Brief:
Change every occurrence of "Voir l'annonce complète" in the data below to "Afficher l'annonce complète", and output all lines again with nothing else altered.

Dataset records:
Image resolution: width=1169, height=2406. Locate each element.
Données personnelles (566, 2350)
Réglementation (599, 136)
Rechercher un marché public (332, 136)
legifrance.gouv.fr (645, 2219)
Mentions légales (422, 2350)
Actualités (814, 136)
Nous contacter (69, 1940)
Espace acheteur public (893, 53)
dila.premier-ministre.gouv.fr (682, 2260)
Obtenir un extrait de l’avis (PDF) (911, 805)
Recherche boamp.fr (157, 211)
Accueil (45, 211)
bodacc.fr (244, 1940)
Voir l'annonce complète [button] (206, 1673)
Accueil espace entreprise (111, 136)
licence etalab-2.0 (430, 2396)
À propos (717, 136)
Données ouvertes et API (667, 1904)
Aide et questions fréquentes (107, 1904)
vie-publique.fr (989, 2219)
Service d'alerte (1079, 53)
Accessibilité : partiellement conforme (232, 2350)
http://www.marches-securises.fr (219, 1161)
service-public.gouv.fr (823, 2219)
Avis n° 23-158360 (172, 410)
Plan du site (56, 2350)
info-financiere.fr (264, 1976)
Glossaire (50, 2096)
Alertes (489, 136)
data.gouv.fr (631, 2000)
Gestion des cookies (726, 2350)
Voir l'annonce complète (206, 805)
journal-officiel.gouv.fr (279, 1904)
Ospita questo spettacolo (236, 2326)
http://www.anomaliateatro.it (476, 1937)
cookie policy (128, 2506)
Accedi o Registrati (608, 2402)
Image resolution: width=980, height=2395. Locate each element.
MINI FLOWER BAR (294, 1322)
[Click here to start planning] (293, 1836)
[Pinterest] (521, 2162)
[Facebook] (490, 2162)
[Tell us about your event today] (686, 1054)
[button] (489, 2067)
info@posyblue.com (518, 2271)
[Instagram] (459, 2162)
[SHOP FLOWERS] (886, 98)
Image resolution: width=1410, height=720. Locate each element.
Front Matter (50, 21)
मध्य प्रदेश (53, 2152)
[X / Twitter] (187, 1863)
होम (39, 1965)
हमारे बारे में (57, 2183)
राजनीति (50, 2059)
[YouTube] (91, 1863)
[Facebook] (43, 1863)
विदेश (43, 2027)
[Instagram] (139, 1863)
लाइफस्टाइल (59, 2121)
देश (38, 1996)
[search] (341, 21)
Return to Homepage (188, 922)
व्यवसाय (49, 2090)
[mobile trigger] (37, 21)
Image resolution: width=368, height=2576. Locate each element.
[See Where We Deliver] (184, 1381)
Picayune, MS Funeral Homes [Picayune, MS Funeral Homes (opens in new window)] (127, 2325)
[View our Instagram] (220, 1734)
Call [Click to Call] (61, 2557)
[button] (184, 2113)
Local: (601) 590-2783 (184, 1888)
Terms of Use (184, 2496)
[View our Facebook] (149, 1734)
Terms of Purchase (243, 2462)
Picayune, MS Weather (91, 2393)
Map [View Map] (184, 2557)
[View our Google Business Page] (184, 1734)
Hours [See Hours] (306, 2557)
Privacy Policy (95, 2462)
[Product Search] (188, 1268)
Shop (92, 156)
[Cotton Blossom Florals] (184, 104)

Full answer:
Image resolution: width=1169, height=2406. Locate each element.
Données personnelles (566, 2350)
Réglementation (599, 136)
Rechercher un marché public (332, 136)
legifrance.gouv.fr (645, 2219)
Mentions légales (422, 2350)
Actualités (814, 136)
Nous contacter (69, 1940)
Espace acheteur public (893, 53)
dila.premier-ministre.gouv.fr (682, 2260)
Obtenir un extrait de l’avis (PDF) (911, 805)
Recherche boamp.fr (157, 211)
Accueil (45, 211)
bodacc.fr (244, 1940)
Afficher l'annonce complète [button] (206, 1673)
Accueil espace entreprise (111, 136)
licence etalab-2.0 (430, 2396)
À propos (717, 136)
Données ouvertes et API (667, 1904)
Aide et questions fréquentes (107, 1904)
vie-publique.fr (989, 2219)
Service d'alerte (1079, 53)
Accessibilité : partiellement conforme (232, 2350)
http://www.marches-securises.fr (219, 1161)
service-public.gouv.fr (823, 2219)
Avis n° 23-158360 (172, 410)
Plan du site (56, 2350)
info-financiere.fr (264, 1976)
Glossaire (50, 2096)
Alertes (489, 136)
data.gouv.fr (631, 2000)
Gestion des cookies (726, 2350)
Afficher l'annonce complète (206, 805)
journal-officiel.gouv.fr (279, 1904)
Ospita questo spettacolo (236, 2326)
http://www.anomaliateatro.it (476, 1937)
cookie policy (128, 2506)
Accedi o Registrati (608, 2402)
Image resolution: width=980, height=2395. Locate each element.
MINI FLOWER BAR (294, 1322)
[Click here to start planning] (293, 1836)
[Pinterest] (521, 2162)
[Facebook] (490, 2162)
[Tell us about your event today] (686, 1054)
[button] (489, 2067)
info@posyblue.com (518, 2271)
[Instagram] (459, 2162)
[SHOP FLOWERS] (886, 98)
Image resolution: width=1410, height=720. Locate each element.
Front Matter (50, 21)
मध्य प्रदेश (53, 2152)
[X / Twitter] (187, 1863)
होम (39, 1965)
हमारे बारे में (57, 2183)
राजनीति (50, 2059)
[YouTube] (91, 1863)
[Facebook] (43, 1863)
विदेश (43, 2027)
[Instagram] (139, 1863)
लाइफस्टाइल (59, 2121)
देश (38, 1996)
[search] (341, 21)
Return to Homepage (188, 922)
व्यवसाय (49, 2090)
[mobile trigger] (37, 21)
Image resolution: width=368, height=2576. Locate each element.
[See Where We Deliver] (184, 1381)
Picayune, MS Funeral Homes [Picayune, MS Funeral Homes (opens in new window)] (127, 2325)
[View our Instagram] (220, 1734)
Call [Click to Call] (61, 2557)
[button] (184, 2113)
Local: (601) 590-2783 (184, 1888)
Terms of Use (184, 2496)
[View our Facebook] (149, 1734)
Terms of Purchase (243, 2462)
Picayune, MS Weather (91, 2393)
Map [View Map] (184, 2557)
[View our Google Business Page] (184, 1734)
Hours [See Hours] (306, 2557)
Privacy Policy (95, 2462)
[Product Search] (188, 1268)
Shop (92, 156)
[Cotton Blossom Florals] (184, 104)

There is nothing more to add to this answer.